Virgin USA has acquired a majority stake in CircleLending Inc., a Waltham, Mass.-based manager of loans between relatives, friends and other private parties. No financial terms were disclosed. CircleLending had raised $16 million in total VC funding from backers like Venrock, Monitor Company, Intel Capital and the Omidyar Network.

Firms & Funds

Gobi Partners has received a $10 million commitment for its second China-focused venture fund, from NTT DoCoMo. The fund is targeting $120 million.

Human Resources

Salvatore Tirabassi has joined M/C Venture Partners as a partner. He previously spent the past seven years with Dolphin Equity Partners, where his board seats included: Airband, Epic Cycle, Gomez, MaxPreps (acquired by CBS in 2007), SilverCarrot, The Guild, Vercuity and VitalStream (acquired by Internap in 2006).

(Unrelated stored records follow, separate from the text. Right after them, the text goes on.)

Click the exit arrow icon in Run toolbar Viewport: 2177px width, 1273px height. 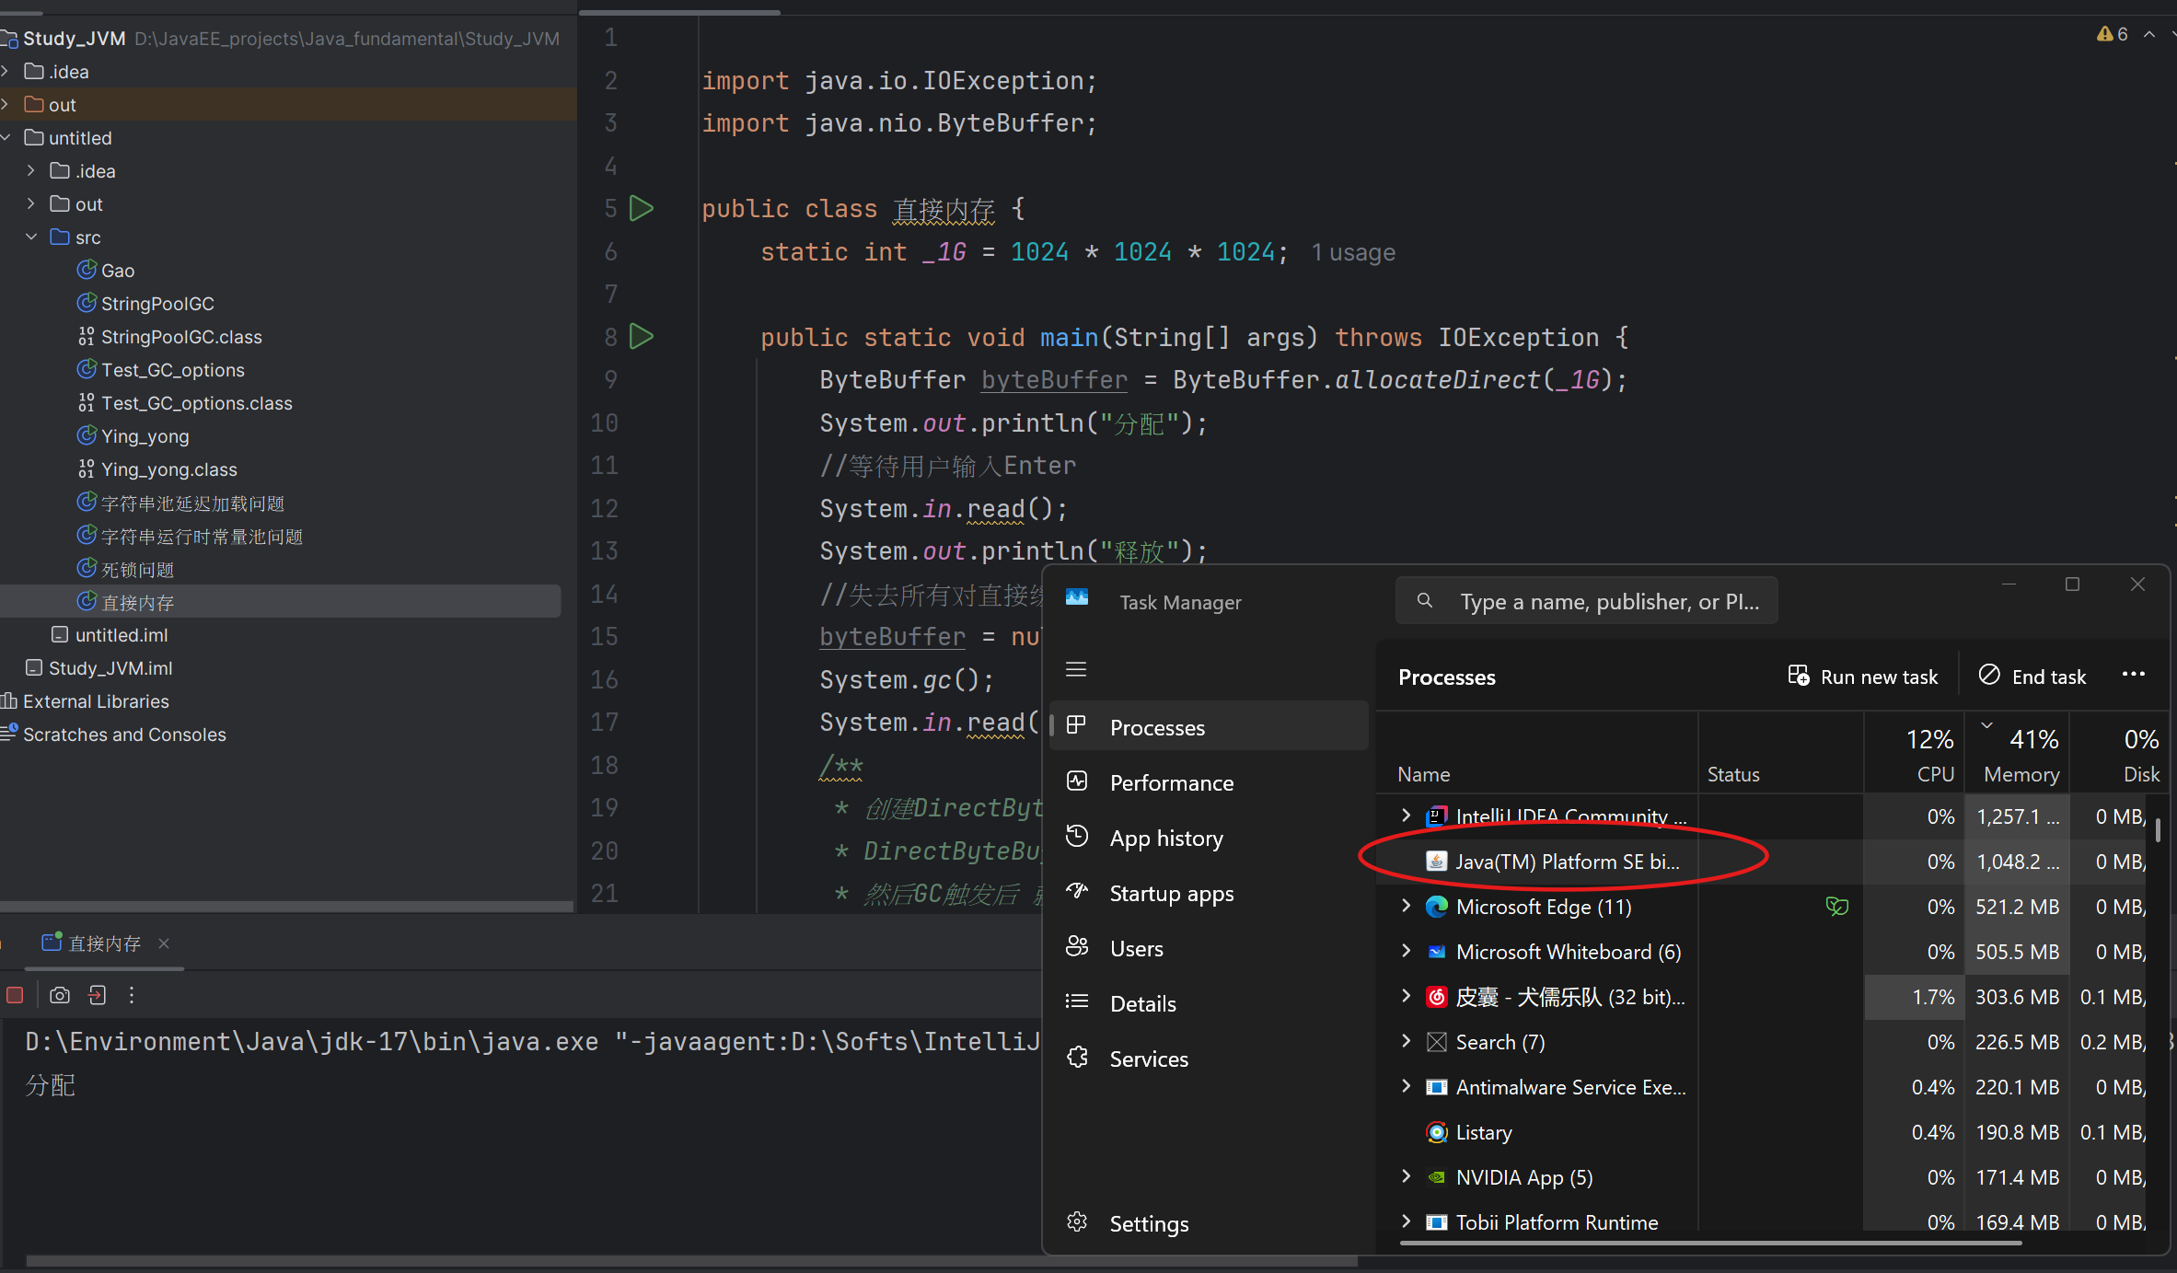[97, 995]
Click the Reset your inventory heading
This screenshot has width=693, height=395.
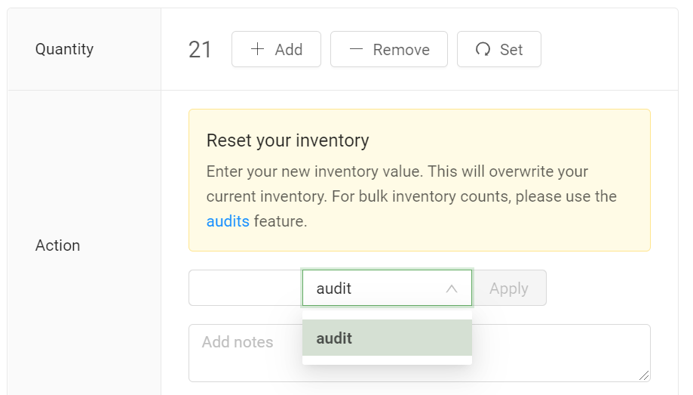click(287, 140)
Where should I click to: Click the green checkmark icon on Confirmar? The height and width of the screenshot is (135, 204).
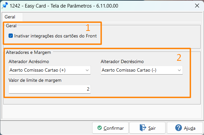(x=99, y=128)
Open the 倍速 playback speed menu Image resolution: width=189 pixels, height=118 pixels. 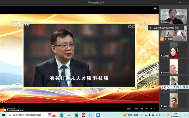pyautogui.click(x=129, y=109)
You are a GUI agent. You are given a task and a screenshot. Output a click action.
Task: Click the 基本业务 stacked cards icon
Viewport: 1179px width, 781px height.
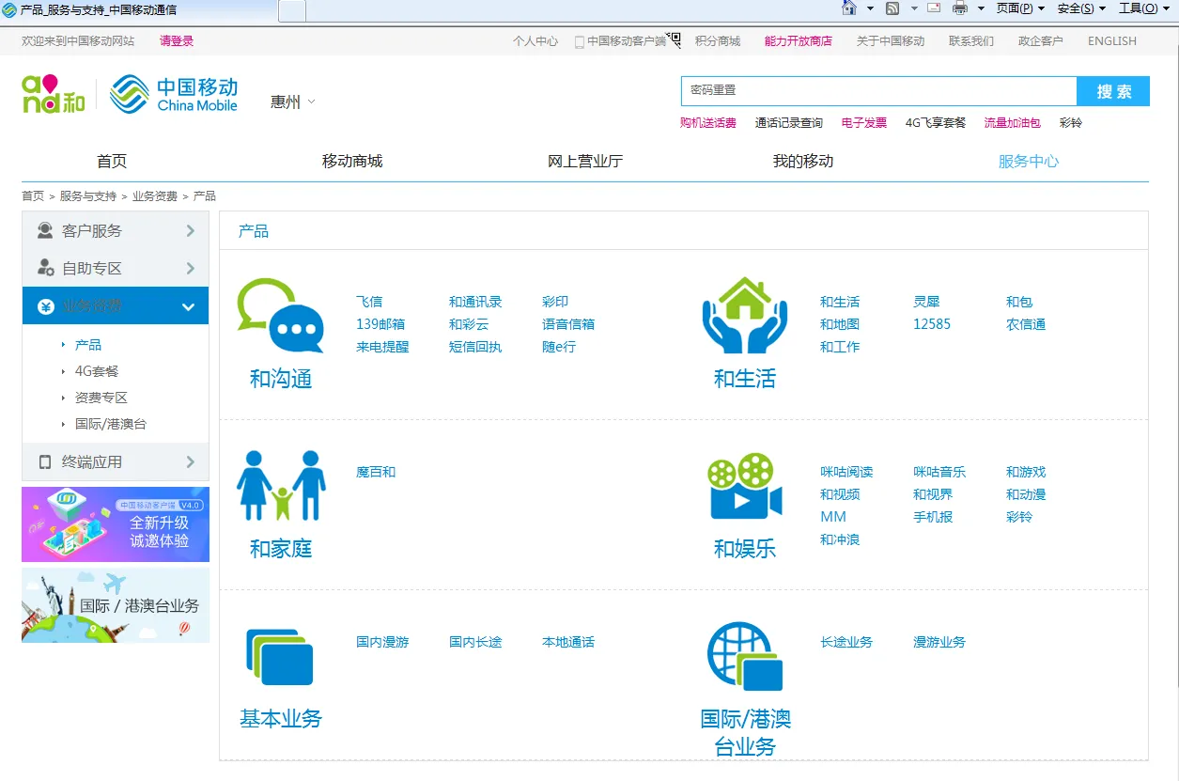tap(280, 656)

WestLB has named Neil Colverd as president and CEO of its Brightwater Capital Management business, which manages over $35 billion structured finance assets like collateralized debt obligations and structured investment vehicles. Colverd previously was WestLB’s CEO for its APAC region, and acting CIO for the bank’s investment management unit. WestLB also has named George Suspanic as CIO of Brightwater, and Gerri Alfino Egler as COO. Suspanic previously was a managing director in WestLB’s portfolio management unit, while Egler joined the bank in 2004 as a managing director overseeing “certain special projects.”

Timothy Olson has joined Barker Capital as a managing director and general counsel. He previously was an attorney with Davenport, Evans, Hurwitz, and Smith LLP (Sioux Falls) and Skadden, Arps, Slate, Meagher & Flom (Chicago). Barker Capital is a Sioux Falls, S.D.–based provider of private debt capital to the media industry.